EXERCISE BRIEF
Write out the lines below as a numbered list, leaving out any blank ones.

━━━━━ DATA RECORDS

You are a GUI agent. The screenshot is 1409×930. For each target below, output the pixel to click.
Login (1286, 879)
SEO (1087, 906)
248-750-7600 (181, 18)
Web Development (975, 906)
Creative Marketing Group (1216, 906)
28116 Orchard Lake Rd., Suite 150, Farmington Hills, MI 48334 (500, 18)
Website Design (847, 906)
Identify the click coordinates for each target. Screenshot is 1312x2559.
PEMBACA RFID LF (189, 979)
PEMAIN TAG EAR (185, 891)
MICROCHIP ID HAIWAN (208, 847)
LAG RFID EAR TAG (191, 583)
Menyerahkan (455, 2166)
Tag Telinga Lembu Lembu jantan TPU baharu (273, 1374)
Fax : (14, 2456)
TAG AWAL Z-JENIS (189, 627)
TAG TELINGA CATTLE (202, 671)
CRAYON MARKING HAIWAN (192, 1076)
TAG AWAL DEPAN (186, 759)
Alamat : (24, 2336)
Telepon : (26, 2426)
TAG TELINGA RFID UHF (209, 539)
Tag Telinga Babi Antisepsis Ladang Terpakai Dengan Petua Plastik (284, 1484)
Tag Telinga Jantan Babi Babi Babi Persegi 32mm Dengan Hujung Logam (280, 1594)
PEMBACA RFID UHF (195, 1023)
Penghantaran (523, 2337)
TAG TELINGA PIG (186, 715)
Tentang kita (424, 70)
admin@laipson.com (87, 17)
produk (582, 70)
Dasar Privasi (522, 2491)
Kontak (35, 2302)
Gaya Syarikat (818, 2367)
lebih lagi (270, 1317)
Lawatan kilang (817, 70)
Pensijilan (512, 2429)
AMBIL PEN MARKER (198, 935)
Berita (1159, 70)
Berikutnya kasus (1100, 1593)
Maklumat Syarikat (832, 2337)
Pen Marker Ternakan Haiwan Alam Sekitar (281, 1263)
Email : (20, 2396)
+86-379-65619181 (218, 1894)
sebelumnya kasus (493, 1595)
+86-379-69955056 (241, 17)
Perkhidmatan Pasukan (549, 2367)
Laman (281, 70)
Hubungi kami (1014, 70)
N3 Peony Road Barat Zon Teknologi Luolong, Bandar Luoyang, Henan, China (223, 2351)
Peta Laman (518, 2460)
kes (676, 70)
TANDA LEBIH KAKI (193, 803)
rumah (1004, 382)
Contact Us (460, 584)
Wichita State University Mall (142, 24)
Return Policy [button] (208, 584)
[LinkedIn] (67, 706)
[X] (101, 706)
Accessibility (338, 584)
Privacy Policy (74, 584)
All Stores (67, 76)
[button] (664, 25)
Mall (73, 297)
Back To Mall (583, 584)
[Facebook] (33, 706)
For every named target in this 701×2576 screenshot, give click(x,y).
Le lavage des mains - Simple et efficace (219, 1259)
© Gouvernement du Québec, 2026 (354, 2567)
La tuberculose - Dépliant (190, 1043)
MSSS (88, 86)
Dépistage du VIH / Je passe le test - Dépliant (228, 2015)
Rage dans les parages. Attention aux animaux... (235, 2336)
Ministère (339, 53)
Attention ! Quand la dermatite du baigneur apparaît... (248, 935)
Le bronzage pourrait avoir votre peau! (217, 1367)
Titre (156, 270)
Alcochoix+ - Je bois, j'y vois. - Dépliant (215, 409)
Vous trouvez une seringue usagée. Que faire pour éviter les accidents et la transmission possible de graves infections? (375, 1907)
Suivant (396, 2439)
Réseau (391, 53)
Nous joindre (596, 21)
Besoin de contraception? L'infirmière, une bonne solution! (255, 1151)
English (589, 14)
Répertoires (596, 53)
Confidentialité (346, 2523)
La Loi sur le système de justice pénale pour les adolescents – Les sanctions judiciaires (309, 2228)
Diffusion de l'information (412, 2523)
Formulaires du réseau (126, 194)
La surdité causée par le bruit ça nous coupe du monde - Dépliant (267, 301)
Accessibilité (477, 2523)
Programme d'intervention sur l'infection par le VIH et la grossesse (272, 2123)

━━━━━━━━━━

OUTPUT BELOW
1. You are a GUI agent. The screenshot is 1409×930. For each target below, output the pixel to click.
2. Login (1286, 879)
3. SEO (1087, 906)
4. 248-750-7600 (181, 18)
5. Web Development (975, 906)
6. Creative Marketing Group (1216, 906)
7. 28116 Orchard Lake Rd., Suite 150, Farmington Hills, MI 48334 (500, 18)
8. Website Design (847, 906)
9. Identify the click coordinates for each target. Screenshot is 1312x2559.
10. PEMBACA RFID LF (189, 979)
11. PEMAIN TAG EAR (185, 891)
12. MICROCHIP ID HAIWAN (208, 847)
13. LAG RFID EAR TAG (191, 583)
14. Menyerahkan (455, 2166)
15. Tag Telinga Lembu Lembu jantan TPU baharu (273, 1374)
16. Fax : (14, 2456)
17. TAG AWAL Z-JENIS (189, 627)
18. TAG TELINGA CATTLE (202, 671)
19. CRAYON MARKING HAIWAN (192, 1076)
20. TAG AWAL DEPAN (186, 759)
21. Alamat : (24, 2336)
22. Telepon : (26, 2426)
23. TAG TELINGA RFID UHF (209, 539)
24. Tag Telinga Babi Antisepsis Ladang Terpakai Dengan Petua Plastik (284, 1484)
25. Tag Telinga Jantan Babi Babi Babi Persegi 32mm Dengan Hujung Logam (280, 1594)
26. PEMBACA RFID UHF (195, 1023)
27. Penghantaran (523, 2337)
28. TAG TELINGA PIG (186, 715)
29. Tentang kita (424, 70)
30. admin@laipson.com (87, 17)
31. produk (582, 70)
32. Dasar Privasi (522, 2491)
33. Kontak (35, 2302)
34. Gaya Syarikat (818, 2367)
35. lebih lagi (270, 1317)
36. Lawatan kilang (817, 70)
37. Pensijilan (512, 2429)
38. AMBIL PEN MARKER (198, 935)
39. Berita (1159, 70)
40. Berikutnya kasus (1100, 1593)
41. Maklumat Syarikat (832, 2337)
42. Pen Marker Ternakan Haiwan Alam Sekitar (281, 1263)
43. Email : (20, 2396)
44. +86-379-65619181 (218, 1894)
45. sebelumnya kasus (493, 1595)
46. +86-379-69955056 (241, 17)
47. Perkhidmatan Pasukan (549, 2367)
48. Laman (281, 70)
49. Hubungi kami (1014, 70)
50. N3 Peony Road Barat Zon Teknologi Luolong, Bandar Luoyang, Henan, China (223, 2351)
51. Peta Laman (518, 2460)
52. kes (676, 70)
53. TANDA LEBIH KAKI (193, 803)
54. rumah (1004, 382)
55. Contact Us (460, 584)
56. Wichita State University Mall (142, 24)
57. Return Policy [button] (208, 584)
58. [LinkedIn] (67, 706)
59. [X] (101, 706)
60. Accessibility (338, 584)
61. Privacy Policy (74, 584)
62. All Stores (67, 76)
63. [button] (664, 25)
64. Mall (73, 297)
65. Back To Mall (583, 584)
66. [Facebook] (33, 706)
67. For every named target in this 701×2576 screenshot, give click(x,y).
68. Le lavage des mains - Simple et efficace (219, 1259)
69. © Gouvernement du Québec, 2026 (354, 2567)
70. La tuberculose - Dépliant (190, 1043)
71. MSSS (88, 86)
72. Dépistage du VIH / Je passe le test - Dépliant (228, 2015)
73. Rage dans les parages. Attention aux animaux... (235, 2336)
74. Ministère (339, 53)
75. Attention ! Quand la dermatite du baigneur apparaît... (248, 935)
76. Le bronzage pourrait avoir votre peau! (217, 1367)
77. Titre (156, 270)
78. Alcochoix+ - Je bois, j'y vois. - Dépliant (215, 409)
79. Vous trouvez une seringue usagée. Que faire pour éviter les accidents et la transmission possible de graves infections? (375, 1907)
80. Suivant (396, 2439)
81. Réseau (391, 53)
82. Nous joindre (596, 21)
83. Besoin de contraception? L'infirmière, une bonne solution! (255, 1151)
84. English (589, 14)
85. Répertoires (596, 53)
86. Confidentialité (346, 2523)
87. La Loi sur le système de justice pénale pour les adolescents – Les sanctions judiciaires (309, 2228)
88. Diffusion de l'information (412, 2523)
89. Formulaires du réseau (126, 194)
90. La surdité causée par le bruit ça nous coupe du monde - Dépliant (267, 301)
91. Accessibilité (477, 2523)
92. Programme d'intervention sur l'infection par le VIH et la grossesse (272, 2123)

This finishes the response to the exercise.